**TASK GOAL**.
Look at every line below and count those containing "breadcrumb". Answer with the number only.

**DATA SHOWN**.
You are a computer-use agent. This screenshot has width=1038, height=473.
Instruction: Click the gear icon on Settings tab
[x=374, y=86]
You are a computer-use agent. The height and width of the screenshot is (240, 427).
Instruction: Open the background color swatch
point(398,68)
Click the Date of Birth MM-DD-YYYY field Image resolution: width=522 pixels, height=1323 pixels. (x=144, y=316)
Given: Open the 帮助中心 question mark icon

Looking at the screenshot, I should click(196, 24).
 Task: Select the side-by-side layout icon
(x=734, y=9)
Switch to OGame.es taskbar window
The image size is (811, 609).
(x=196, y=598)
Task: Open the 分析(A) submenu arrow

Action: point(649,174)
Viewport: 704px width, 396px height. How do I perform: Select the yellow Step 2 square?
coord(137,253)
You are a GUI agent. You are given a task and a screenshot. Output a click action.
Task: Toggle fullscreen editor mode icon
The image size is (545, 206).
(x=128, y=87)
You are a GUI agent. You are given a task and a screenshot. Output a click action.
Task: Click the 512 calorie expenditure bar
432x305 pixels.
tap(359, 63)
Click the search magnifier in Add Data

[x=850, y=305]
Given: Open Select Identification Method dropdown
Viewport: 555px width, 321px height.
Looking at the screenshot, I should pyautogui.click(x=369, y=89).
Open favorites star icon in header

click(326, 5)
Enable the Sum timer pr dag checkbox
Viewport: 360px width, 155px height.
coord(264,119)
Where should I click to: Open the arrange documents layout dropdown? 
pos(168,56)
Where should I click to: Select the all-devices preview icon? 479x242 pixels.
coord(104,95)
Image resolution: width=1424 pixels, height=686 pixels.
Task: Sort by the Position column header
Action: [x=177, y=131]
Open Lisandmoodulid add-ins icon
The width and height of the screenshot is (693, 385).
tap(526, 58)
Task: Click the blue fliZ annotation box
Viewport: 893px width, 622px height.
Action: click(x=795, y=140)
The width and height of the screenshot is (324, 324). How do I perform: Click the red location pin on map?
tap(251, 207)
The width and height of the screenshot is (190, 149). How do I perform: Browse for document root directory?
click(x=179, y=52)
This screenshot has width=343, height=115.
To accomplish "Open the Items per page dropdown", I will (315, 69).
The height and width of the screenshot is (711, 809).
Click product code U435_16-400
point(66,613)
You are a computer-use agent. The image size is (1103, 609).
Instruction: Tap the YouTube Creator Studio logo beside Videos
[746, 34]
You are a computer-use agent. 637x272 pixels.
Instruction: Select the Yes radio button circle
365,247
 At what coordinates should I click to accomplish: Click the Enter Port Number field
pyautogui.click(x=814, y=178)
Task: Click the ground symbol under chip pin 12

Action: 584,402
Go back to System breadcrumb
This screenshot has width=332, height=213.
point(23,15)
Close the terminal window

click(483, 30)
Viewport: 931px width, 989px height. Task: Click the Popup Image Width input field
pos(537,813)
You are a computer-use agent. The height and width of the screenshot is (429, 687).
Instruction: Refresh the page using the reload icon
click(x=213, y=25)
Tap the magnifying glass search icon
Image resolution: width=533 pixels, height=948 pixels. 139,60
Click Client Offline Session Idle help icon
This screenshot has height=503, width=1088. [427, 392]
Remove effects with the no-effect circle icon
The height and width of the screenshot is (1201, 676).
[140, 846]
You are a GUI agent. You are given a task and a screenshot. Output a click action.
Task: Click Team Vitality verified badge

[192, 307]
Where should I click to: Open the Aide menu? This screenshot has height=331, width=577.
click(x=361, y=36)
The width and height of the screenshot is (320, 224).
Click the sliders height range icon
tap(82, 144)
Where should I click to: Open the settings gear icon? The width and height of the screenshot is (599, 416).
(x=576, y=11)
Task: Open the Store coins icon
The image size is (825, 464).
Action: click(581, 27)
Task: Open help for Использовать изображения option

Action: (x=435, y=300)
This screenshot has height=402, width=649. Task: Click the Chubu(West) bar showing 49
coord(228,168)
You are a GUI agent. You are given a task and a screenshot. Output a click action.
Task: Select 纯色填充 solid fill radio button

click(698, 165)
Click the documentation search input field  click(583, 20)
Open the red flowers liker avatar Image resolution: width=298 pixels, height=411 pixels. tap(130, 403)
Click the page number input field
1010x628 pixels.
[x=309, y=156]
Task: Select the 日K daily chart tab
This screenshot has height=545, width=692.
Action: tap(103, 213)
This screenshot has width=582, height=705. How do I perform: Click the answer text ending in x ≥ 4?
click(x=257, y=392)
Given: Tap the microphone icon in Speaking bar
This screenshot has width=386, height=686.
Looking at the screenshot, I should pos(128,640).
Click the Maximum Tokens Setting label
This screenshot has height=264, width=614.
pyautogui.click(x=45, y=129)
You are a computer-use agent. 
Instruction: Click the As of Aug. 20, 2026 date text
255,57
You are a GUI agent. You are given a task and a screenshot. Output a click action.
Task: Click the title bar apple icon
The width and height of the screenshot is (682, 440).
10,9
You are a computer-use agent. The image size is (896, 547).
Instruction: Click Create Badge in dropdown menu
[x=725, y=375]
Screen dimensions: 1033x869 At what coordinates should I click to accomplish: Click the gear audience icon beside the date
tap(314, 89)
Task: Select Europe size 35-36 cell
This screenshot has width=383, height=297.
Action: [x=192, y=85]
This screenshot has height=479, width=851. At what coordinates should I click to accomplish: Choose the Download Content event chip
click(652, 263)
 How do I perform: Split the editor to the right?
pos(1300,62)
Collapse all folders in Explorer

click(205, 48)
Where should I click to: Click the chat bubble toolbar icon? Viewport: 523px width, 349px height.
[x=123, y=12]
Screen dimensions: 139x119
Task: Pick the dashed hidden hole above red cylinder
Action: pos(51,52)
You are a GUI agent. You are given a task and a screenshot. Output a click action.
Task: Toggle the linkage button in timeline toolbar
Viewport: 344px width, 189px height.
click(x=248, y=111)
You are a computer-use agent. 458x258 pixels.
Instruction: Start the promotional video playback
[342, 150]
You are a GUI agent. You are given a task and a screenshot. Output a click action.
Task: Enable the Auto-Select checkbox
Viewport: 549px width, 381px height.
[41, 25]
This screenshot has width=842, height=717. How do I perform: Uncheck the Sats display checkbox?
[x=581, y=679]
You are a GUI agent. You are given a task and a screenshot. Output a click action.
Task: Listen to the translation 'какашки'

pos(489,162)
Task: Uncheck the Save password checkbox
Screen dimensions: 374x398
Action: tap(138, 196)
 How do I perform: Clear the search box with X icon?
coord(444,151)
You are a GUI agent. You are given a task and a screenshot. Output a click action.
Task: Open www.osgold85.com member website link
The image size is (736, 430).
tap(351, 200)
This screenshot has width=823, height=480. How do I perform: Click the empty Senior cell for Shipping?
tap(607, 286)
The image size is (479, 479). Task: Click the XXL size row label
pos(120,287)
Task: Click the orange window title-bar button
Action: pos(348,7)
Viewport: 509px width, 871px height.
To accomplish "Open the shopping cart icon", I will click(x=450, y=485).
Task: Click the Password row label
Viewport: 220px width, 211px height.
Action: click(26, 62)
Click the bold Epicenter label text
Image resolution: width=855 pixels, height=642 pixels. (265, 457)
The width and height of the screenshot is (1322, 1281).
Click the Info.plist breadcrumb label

**SOLUTION**.
2